(Data items)
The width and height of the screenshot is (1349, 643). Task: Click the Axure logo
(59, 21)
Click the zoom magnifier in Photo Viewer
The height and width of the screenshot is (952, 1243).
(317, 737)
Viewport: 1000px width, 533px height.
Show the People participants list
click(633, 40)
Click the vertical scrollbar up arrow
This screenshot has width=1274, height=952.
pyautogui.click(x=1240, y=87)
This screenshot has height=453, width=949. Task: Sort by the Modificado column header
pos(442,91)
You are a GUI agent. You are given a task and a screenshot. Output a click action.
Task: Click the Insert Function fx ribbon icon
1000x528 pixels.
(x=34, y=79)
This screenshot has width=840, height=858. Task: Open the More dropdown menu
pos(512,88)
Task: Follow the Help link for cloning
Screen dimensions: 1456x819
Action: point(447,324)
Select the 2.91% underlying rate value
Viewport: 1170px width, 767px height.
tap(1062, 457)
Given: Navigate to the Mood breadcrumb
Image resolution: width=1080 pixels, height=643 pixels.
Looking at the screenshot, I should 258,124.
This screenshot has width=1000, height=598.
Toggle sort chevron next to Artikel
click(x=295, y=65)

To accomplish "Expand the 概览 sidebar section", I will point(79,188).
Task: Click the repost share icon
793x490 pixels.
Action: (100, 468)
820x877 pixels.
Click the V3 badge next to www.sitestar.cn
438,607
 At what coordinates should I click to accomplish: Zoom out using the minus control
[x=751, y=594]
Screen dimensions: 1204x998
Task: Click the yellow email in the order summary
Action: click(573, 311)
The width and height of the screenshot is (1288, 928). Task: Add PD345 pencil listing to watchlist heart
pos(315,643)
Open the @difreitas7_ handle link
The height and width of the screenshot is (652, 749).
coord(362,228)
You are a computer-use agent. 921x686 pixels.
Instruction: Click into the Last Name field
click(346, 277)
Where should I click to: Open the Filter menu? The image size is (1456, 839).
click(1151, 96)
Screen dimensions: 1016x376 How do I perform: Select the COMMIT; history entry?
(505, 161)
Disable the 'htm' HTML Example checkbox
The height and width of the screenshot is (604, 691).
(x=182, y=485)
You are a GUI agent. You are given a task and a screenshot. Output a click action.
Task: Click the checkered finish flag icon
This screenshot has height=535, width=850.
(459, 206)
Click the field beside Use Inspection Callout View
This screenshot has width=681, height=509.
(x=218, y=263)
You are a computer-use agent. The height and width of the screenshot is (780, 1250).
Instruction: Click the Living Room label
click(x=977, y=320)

- DESCRIPTION OF THE TASK
All lines in the records with the string "computer" should be copied out.

- FINISHED EXERCISE
You are a computer-use agent. 921x686 pixels.
You are a computer-use agent. The height and width of the screenshot is (780, 1250).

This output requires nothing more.